Monthly Archives: October 2010

Callie loves her Panthera

Thanks to the donations to Callie’s fund over the past few months, Callie now has a manual wheelchair, giving her mobility, more independence and a way to maintain and increase her strength.

She loves having the chair at preschool because now she’s on the same level as her friends.

Here’s a photo of Callie at the school.

Callie in her chair

Callie enjoying her chair in the hall at preschool.

Concert for Callie in Ware Shoals Nov. 7

First Baptist Church in Ware Shoals, S.C., is hosting a Love Offering Concert for Callie on Sunday, Nov. 7.

The concert is open to everybody, so if you’re in the area and are free at 6:15 p.m., you’re invited.

Child care will be available during the concert.

Nathan grew up in First Baptist Ware Shoals, and church members have been very supportive and generous over the past few months as we’ve learned about Callie’s diagnosis.

Our family is planning to make the drive down for the concert. Nathan and I will also speak about SMA and our personal experience with Callie. We encourage anyone who’s interested to come out and join us.

Ware Shoals is about 45 minutes south of Greenville on U.S. 25. The church is on South Greenwood Avenue, the main street through town. Here’s a map.

Updates on Callie

Thanks to everyone’s orders with Mary Kay, another $125 has been raised for gene therapy research!

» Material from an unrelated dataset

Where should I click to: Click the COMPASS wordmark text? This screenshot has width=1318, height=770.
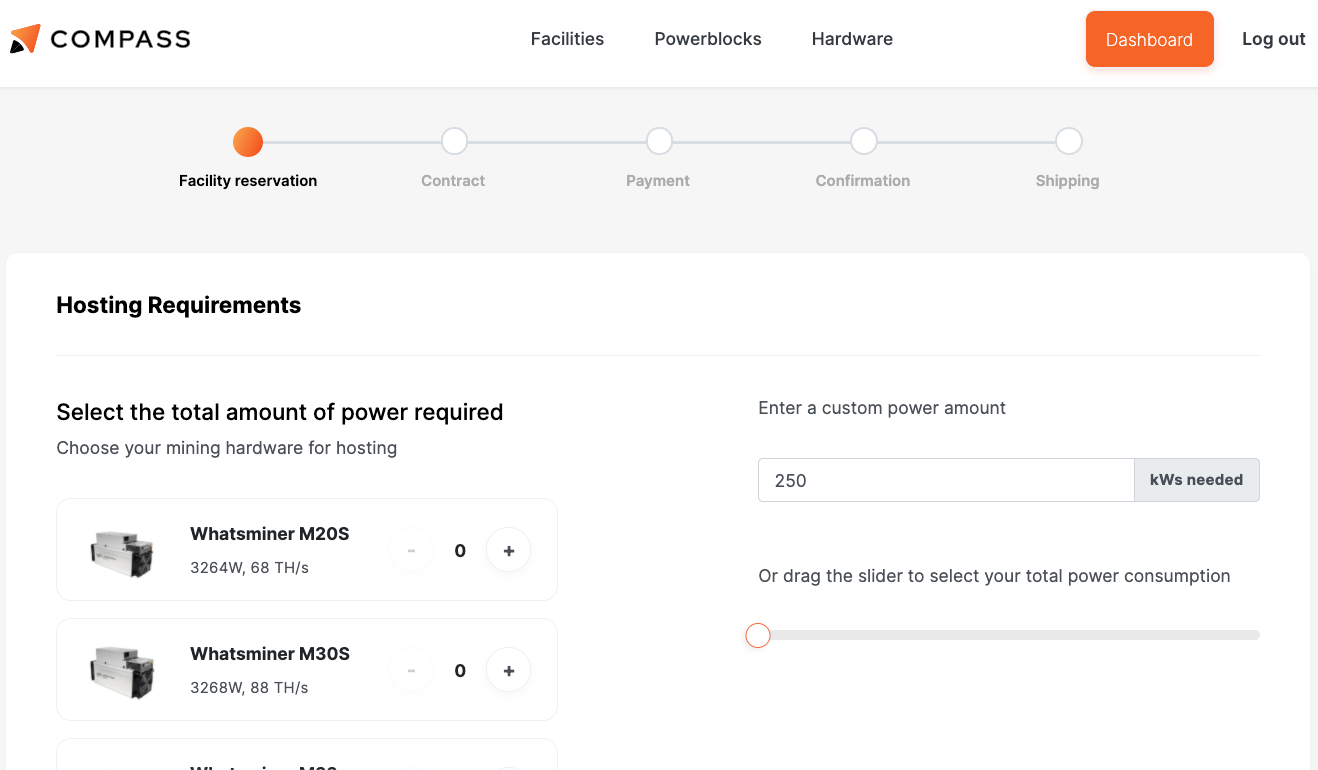tap(120, 39)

Ruth Edwards has generously offered to donate 10 percent of her profits to the Gwendolyn Strong Foundation from now on. Just put “SMA” in the comments section of your online order form.

In other news, we’ve ordered both a manual and a power wheelchair for Callie. We expect the manual chair to be here any day, and it could take 3 to 4 months to get her power chair. Callie chose “popstar pink” for the color of her power chair.

Callie continues to thrive in preschool and is currently going through a period of strength. The other day, Callie sat unsupported and played for about 20 minutes! That’s something she hasn’t done since infancy and it was very exciting. We’ve heard about other children with SMA having periods of strength. We also attribute this to her physical therapies and to the many prayers on her behalf.

We’ve started Callie on a calorie supplement that we add to her milk to help her gain weight. She’s still not to the 3rd percentile, which is where we’d like her to be. We’re hoping that she can gain some weight before winter sets in–if/when she gets sick, she needs to have more weight on her, and right now she doesn’t have any she can afford to lose.

We look forward to posting a picture soon of Callie in her new set of wheels!

Mary Kay fundraiser continues

Ruth Edwards, Mary Kay sales director, will continue her support of SMA research through Oct. 13. Ruth has also increased her donation to 25 percent of profits! You can go to Ruth’s site to place your order. She keeps every Mary Kay item in stock, so orders arrive quickly.

Ruth also sent out a flyer to every customer who ordered in September, telling them about SMA and Callie’s journey. Because of her, about 75 more people are aware of SMA.

We’re grateful to have her support and friendship.